───── TRECHO DA PÁGINA

08 Março 2016
O primeiro ato – denunciar as arbitrariedades e o caráter elitista da Lava Jato – ele fez com maestria. Mas para prosseguir, terá de enfrentar as contradições de seu próprio projeto político.
O comentário é de Antonio Martins, editor de Outras Palavras, 07-03-2016.
Certos gestos políticos têm a capacidade de transformar cenários. Até sexta-feira, o Brasil vivia o pesadelo de uma intensa ofensiva conservadora. As ações policiais da Operação Lava Jato eram complementadas, no Congresso, pela tentativa de impor, sem debate algum com a sociedade, uma vasta pauta de retrocessos. Esta agenda era comandada por parlamentares (Renan Calheiros e Eduardo Cunha, especialmente) implicados até o pescoço nas próprias investigações da operação. Agiam sem constrangimento algum da mídia – o que expõe o caráter hipócrita da suposta cruzada moralizadora. O governo Dilma, incapaz de iniciativa e interessado apenas em preservar o mandato da presidente, havia passado a colaborar com as medidas regressivas, imaginando talvez ser premiado com um gesto complacente dos que a pressionavam com o impeachment.

──────────
───── LINHAS ARMAZENADAS

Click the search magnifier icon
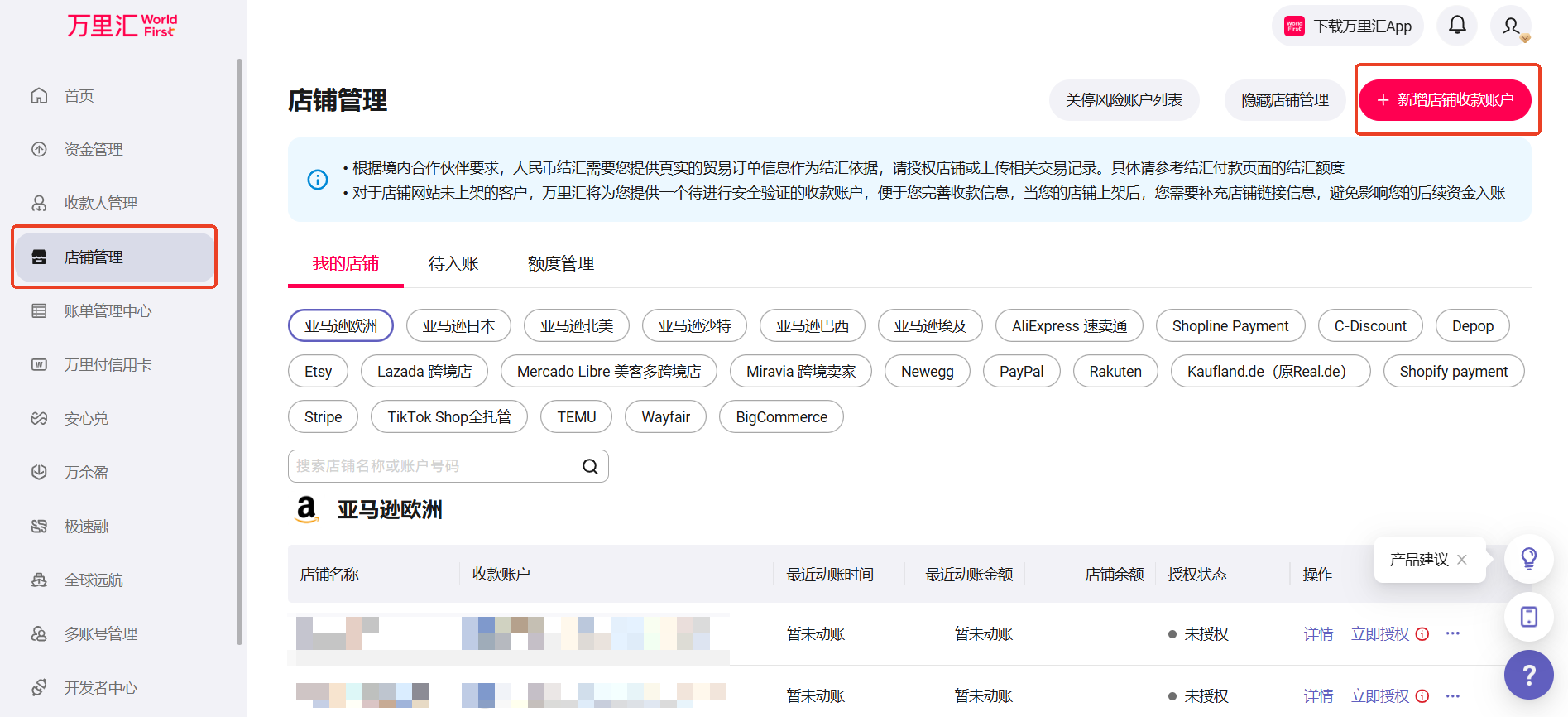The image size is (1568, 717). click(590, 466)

──────────
───── LINHAS ARMAZENADAS

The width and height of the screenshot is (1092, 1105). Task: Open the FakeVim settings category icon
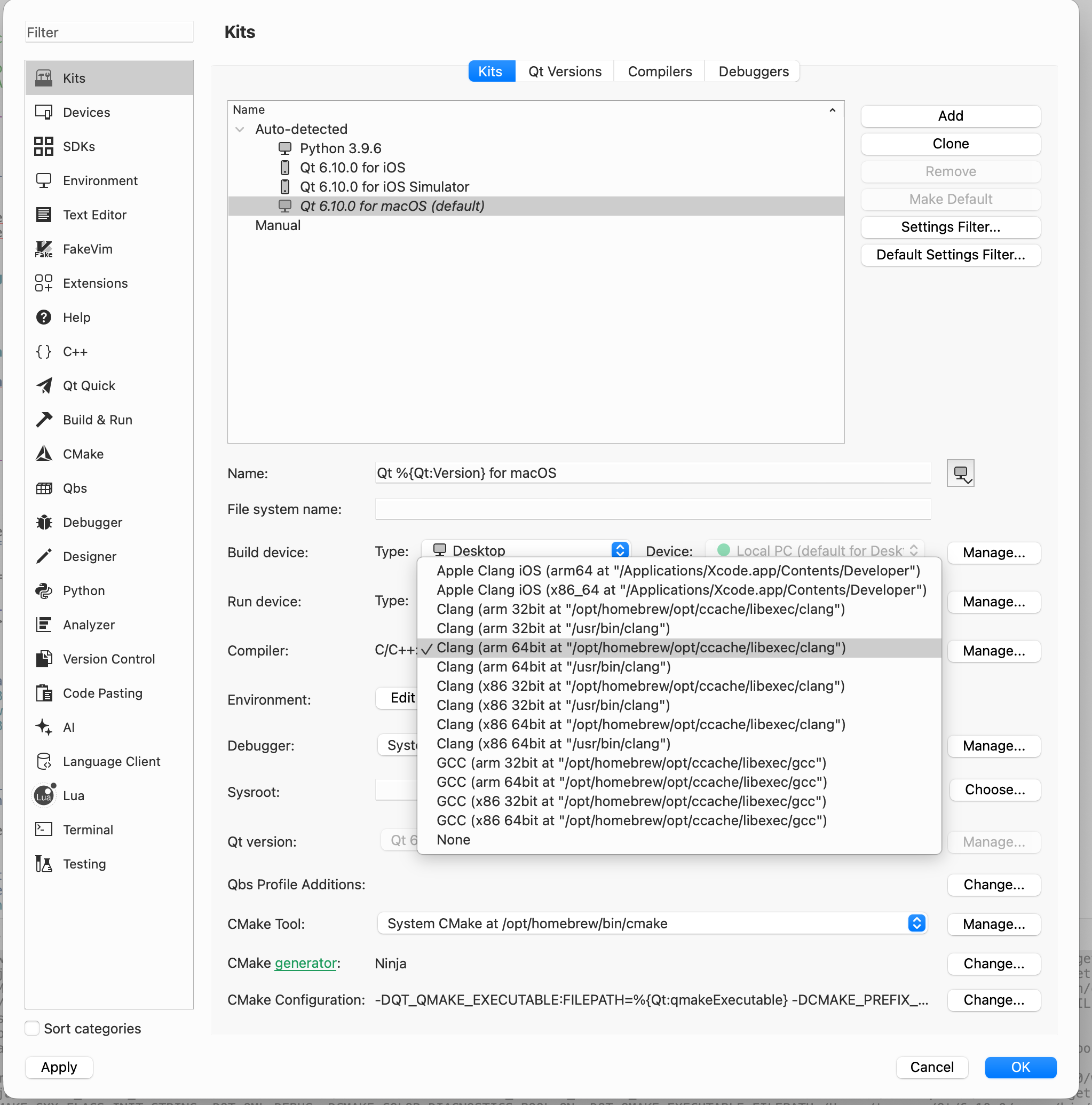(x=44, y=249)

──────────

◆ TAREFA CURTA
Transcreva, no comentário sobre a Operação Lava Jato, todo o trecho que vai de "08 Março 2016" até "próprio projeto político.".

◆ RESPOSTA DO PROBLEMA
08 Março 2016
O primeiro ato – denunciar as arbitrariedades e o caráter elitista da Lava Jato – ele fez com maestria. Mas para prosseguir, terá de enfrentar as contradições de seu próprio projeto político.